In our hectic, busy world, one of the greatest gifts you can give to your family and others in your care is to listen well. Compassionate listening is an art; it takes practice. It takes patience. It takes time.
Charles Dickens has said: No one is useless in the world who lightens the burden of it to anyone else. One of the best ways to lighten a load is to learn to become a good listener.
1 Try not to judge another persons reactions to a situation or give unsolicited advice. You may not relate to what the person is saying, but it is real to them. This can be tricky if you are caring for someone with memory issues; however, they need a compassionate ear.
2 Think about the person you are listening to. Consider their health and well-being. Are they confined to a chair, bed, or room for most of their time? Before you hurriedly walk away, think about the fact that you may be the only person all day that has actually taken a few minutes to listen to their story.

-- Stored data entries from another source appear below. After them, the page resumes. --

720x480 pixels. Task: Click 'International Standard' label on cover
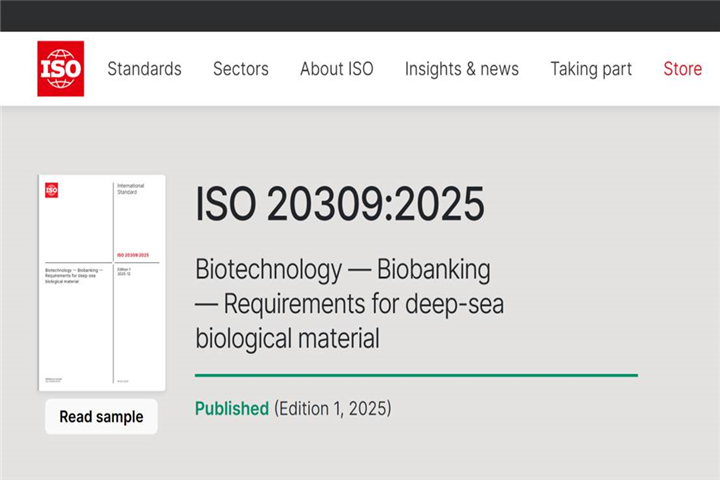[131, 189]
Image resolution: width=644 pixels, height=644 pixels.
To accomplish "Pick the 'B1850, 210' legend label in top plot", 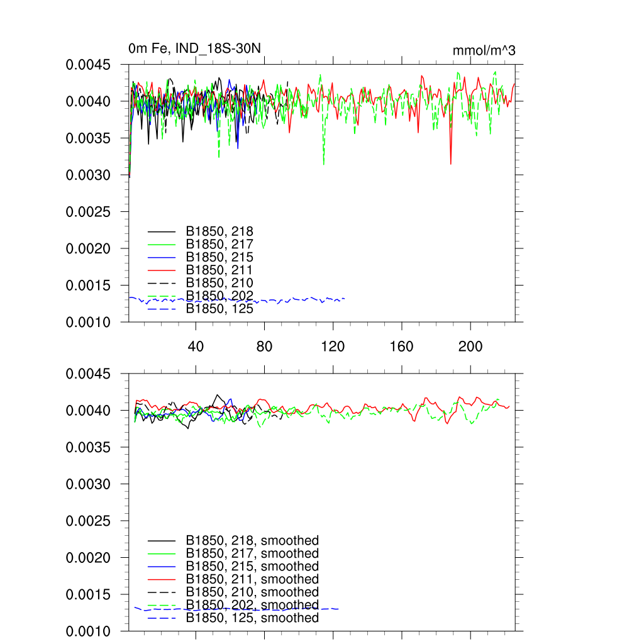I will (x=219, y=283).
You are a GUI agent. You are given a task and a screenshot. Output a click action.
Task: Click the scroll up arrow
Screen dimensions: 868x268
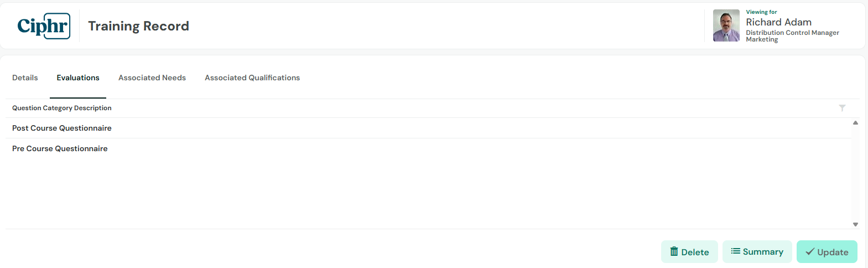tap(855, 123)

3 Learn to listen carefully for clues as someone talks to you. Do they sound overly concerned about what should be an insignificant matter? Could there be more to the story than is being said? Could there be hidden reasons for their concern?

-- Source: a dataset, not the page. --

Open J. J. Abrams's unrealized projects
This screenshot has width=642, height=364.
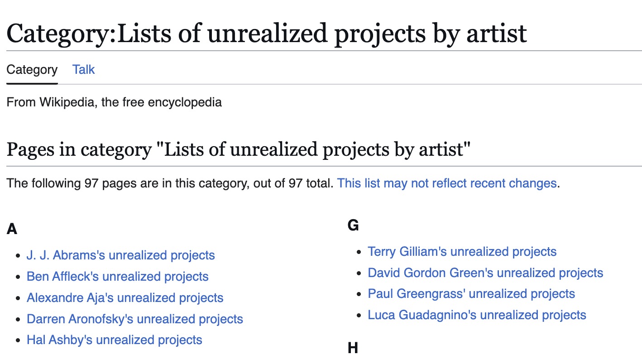(120, 255)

4 Learn to give appropriate feedback. Instead of saying, “I know how you feel,” try saying, “That must be difficult for you.” Or simply say “I’m sorry you are feeling this way.” As I visited with a recent widow this week, I could not say I knew how she felt even though I had experienced the loss of a husband. My experience was not hers; I can understand the hurt, but I needed to hear her story, hold her hand, and say “I’m so sorry.”
5 This last tip may seem to be the most obvious. However, it is often the most neglected. Give a smile and a gentle hug. A smile has a tremendous healing effect on everyone. Pray for the situation when appropriate; at least add the concern to your personal prayer list. A simple pat on the hand or shoulder and a genuine smile can make the day for someone. Good medicine for them–and good for you!
As you take time to really listen, you will reduce tension and build trust. I like to keep a small notebook handy to jot down concerns I have or things I want to remember for the next conversation. I need the reminders — you may not forget as I do!
You have a great week and as you listen to others, allow time to listen to Our Heavenly Father as well; He is the best Compassionate Listener!